STATED PROBLEM: Copy out the entries below verbatim, covering the stretch from the line containing "This screenshot has height=343, width=457." through the line containing "Action: pyautogui.click(x=1127, y=442)", and nothing else.

BEGIN RECORD EXTRACTS

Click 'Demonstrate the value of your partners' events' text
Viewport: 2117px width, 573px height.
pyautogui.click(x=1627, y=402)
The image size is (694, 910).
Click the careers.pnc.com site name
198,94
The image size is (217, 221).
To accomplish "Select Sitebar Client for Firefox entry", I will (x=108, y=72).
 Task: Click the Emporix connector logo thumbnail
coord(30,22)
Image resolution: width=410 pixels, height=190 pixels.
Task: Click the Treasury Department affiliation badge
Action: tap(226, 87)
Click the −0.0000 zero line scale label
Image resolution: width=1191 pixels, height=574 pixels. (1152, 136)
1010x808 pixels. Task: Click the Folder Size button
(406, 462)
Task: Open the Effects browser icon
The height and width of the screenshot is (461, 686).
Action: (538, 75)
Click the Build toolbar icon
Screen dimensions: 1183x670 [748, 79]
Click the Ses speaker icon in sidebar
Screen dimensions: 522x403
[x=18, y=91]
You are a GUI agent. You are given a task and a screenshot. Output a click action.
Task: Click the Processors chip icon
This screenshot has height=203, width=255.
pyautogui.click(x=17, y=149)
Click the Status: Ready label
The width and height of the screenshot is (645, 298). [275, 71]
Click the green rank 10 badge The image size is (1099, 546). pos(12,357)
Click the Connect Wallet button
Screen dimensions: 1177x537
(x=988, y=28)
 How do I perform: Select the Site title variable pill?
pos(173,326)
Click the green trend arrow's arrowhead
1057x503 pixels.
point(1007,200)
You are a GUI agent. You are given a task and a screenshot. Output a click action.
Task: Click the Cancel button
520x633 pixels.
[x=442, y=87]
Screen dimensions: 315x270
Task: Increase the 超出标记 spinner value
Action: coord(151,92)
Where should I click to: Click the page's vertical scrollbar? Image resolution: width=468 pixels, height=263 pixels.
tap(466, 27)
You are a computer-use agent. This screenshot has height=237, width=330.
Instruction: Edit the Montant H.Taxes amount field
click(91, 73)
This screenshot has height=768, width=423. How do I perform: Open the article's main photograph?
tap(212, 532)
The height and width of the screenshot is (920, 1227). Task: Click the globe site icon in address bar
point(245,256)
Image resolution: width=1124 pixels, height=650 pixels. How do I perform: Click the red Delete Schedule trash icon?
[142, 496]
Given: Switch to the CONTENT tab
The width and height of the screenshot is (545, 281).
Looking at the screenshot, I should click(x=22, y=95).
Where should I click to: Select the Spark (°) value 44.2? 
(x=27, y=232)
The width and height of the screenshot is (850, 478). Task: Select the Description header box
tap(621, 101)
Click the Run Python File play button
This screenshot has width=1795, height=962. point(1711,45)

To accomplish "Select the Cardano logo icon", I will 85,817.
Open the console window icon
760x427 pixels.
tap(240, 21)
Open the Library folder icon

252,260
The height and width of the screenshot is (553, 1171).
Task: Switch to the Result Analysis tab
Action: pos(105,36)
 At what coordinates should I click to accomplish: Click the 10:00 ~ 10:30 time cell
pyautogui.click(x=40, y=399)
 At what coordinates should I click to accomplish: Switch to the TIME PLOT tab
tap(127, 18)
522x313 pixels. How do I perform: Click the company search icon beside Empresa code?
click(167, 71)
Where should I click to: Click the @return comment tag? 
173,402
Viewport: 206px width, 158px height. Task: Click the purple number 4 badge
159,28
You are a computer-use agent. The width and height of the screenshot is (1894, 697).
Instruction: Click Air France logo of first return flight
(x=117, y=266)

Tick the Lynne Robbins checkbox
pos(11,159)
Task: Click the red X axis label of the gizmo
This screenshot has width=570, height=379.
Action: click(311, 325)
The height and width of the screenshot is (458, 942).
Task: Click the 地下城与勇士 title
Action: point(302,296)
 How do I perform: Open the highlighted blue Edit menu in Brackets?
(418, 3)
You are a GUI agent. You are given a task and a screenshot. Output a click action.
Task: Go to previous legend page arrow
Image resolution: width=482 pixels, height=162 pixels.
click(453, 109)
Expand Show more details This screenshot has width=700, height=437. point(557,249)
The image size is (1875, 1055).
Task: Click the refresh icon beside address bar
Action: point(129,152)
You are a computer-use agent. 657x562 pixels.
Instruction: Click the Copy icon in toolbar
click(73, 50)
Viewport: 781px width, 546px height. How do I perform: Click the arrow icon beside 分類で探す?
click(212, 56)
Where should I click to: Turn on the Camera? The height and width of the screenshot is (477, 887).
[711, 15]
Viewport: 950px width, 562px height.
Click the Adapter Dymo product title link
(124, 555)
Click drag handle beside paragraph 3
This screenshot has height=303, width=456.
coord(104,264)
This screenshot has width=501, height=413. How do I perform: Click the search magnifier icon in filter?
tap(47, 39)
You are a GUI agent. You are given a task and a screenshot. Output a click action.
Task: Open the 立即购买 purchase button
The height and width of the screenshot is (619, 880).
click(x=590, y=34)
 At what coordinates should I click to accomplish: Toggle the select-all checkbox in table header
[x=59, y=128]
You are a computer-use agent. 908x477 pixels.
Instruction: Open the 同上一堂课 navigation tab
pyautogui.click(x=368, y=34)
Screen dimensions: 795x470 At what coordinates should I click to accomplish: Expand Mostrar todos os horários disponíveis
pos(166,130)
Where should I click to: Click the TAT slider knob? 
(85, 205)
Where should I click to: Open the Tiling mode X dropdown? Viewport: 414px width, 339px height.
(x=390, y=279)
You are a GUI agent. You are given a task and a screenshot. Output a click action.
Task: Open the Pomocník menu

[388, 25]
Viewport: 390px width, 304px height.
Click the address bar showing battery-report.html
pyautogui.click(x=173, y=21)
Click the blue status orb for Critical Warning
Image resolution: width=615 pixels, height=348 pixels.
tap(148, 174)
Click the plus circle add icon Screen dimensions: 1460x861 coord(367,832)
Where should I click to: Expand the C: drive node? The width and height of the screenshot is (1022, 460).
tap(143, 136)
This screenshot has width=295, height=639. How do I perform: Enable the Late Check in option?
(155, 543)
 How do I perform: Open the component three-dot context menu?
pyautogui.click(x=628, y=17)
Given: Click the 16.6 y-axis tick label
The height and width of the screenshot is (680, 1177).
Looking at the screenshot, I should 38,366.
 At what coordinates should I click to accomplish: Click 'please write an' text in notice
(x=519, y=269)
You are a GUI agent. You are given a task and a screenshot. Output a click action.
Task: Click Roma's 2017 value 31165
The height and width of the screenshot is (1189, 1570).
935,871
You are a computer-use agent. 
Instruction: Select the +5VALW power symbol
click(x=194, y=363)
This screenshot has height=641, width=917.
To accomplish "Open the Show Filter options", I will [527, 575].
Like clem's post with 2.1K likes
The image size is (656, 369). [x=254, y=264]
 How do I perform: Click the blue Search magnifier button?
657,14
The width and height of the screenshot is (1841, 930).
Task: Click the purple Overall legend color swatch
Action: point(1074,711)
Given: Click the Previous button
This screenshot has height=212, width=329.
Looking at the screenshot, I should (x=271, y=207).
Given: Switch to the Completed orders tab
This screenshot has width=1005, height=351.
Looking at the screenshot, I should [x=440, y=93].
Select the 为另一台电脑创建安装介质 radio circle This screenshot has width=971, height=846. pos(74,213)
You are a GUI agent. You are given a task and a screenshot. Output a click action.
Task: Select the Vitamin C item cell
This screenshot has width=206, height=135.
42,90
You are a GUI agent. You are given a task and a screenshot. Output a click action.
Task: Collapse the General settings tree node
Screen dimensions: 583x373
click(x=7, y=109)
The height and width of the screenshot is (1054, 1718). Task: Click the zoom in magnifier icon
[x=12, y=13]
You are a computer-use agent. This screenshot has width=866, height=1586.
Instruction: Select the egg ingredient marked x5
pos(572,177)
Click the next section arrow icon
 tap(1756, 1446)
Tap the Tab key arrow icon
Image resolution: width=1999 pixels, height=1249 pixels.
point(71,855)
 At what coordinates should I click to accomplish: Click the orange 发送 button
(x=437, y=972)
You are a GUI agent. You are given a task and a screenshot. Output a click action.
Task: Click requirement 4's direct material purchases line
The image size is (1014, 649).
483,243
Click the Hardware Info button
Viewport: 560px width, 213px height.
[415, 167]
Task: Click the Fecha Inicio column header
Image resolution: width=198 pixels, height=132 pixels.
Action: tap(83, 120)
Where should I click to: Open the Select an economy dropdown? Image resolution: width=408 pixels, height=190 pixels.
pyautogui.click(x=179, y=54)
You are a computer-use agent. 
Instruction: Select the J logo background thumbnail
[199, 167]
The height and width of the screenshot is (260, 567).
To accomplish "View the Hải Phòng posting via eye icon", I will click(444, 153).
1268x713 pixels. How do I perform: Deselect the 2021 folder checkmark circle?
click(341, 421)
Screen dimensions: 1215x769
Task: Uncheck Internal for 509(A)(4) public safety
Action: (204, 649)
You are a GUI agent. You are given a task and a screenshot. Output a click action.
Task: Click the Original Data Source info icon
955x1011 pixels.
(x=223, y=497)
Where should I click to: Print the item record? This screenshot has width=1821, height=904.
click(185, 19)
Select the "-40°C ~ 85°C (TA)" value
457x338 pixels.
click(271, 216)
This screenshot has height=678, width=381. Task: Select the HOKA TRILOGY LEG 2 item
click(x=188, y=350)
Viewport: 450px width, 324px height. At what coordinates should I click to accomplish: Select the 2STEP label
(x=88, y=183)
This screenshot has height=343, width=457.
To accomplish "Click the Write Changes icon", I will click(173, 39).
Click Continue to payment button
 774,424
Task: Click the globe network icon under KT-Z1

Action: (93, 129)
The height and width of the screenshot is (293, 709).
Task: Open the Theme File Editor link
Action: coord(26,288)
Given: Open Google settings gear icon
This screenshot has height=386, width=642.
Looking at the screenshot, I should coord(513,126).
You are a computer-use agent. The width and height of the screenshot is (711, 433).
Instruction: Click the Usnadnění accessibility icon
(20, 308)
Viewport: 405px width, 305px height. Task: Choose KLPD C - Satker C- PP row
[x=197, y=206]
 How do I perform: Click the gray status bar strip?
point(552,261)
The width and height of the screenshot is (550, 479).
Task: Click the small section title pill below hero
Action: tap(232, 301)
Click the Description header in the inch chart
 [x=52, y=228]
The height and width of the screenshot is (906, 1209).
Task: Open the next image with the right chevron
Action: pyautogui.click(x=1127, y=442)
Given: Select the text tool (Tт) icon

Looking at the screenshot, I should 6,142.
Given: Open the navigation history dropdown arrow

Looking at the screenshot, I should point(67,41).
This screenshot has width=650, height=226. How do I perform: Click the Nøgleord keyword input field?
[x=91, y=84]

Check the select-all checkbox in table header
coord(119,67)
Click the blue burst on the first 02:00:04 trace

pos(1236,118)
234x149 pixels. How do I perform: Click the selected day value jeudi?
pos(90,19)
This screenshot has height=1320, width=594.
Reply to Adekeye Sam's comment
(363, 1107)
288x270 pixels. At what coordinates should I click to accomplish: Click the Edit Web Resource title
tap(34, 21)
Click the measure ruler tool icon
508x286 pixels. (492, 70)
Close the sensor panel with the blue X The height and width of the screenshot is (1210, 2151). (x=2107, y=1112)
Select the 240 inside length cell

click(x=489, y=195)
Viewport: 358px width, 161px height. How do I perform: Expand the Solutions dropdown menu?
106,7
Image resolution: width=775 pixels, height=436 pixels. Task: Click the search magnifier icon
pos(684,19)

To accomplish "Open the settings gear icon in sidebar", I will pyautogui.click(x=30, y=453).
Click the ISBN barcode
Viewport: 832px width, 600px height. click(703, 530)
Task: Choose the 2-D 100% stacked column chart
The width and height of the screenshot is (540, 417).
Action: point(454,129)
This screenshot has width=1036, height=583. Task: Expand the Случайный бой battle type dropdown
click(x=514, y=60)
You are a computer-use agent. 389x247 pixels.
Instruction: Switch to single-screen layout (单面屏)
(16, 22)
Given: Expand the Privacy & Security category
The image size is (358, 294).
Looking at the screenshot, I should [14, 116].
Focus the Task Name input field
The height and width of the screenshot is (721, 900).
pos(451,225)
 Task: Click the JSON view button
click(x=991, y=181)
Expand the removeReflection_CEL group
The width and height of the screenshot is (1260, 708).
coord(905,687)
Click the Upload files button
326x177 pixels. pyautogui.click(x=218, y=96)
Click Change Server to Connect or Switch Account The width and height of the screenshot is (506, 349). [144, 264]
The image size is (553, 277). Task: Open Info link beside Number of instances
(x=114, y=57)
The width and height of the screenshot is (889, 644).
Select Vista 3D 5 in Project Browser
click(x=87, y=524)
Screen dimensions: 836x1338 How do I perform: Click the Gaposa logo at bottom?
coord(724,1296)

END RECORD EXTRACTS

ANSWER TO THE PROBLEM:
This screenshot has height=343, width=457.
To accomplish "Click the Write Changes icon", I will click(173, 39).
Click Continue to payment button
 774,424
Task: Click the globe network icon under KT-Z1

Action: (93, 129)
The height and width of the screenshot is (293, 709).
Task: Open the Theme File Editor link
Action: coord(26,288)
Given: Open Google settings gear icon
This screenshot has height=386, width=642.
Looking at the screenshot, I should coord(513,126).
You are a computer-use agent. The width and height of the screenshot is (711, 433).
Instruction: Click the Usnadnění accessibility icon
(20, 308)
Viewport: 405px width, 305px height. Task: Choose KLPD C - Satker C- PP row
[x=197, y=206]
 How do I perform: Click the gray status bar strip?
point(552,261)
The width and height of the screenshot is (550, 479).
Task: Click the small section title pill below hero
Action: tap(232, 301)
Click the Description header in the inch chart
 [x=52, y=228]
The height and width of the screenshot is (906, 1209).
Task: Open the next image with the right chevron
Action: pyautogui.click(x=1127, y=442)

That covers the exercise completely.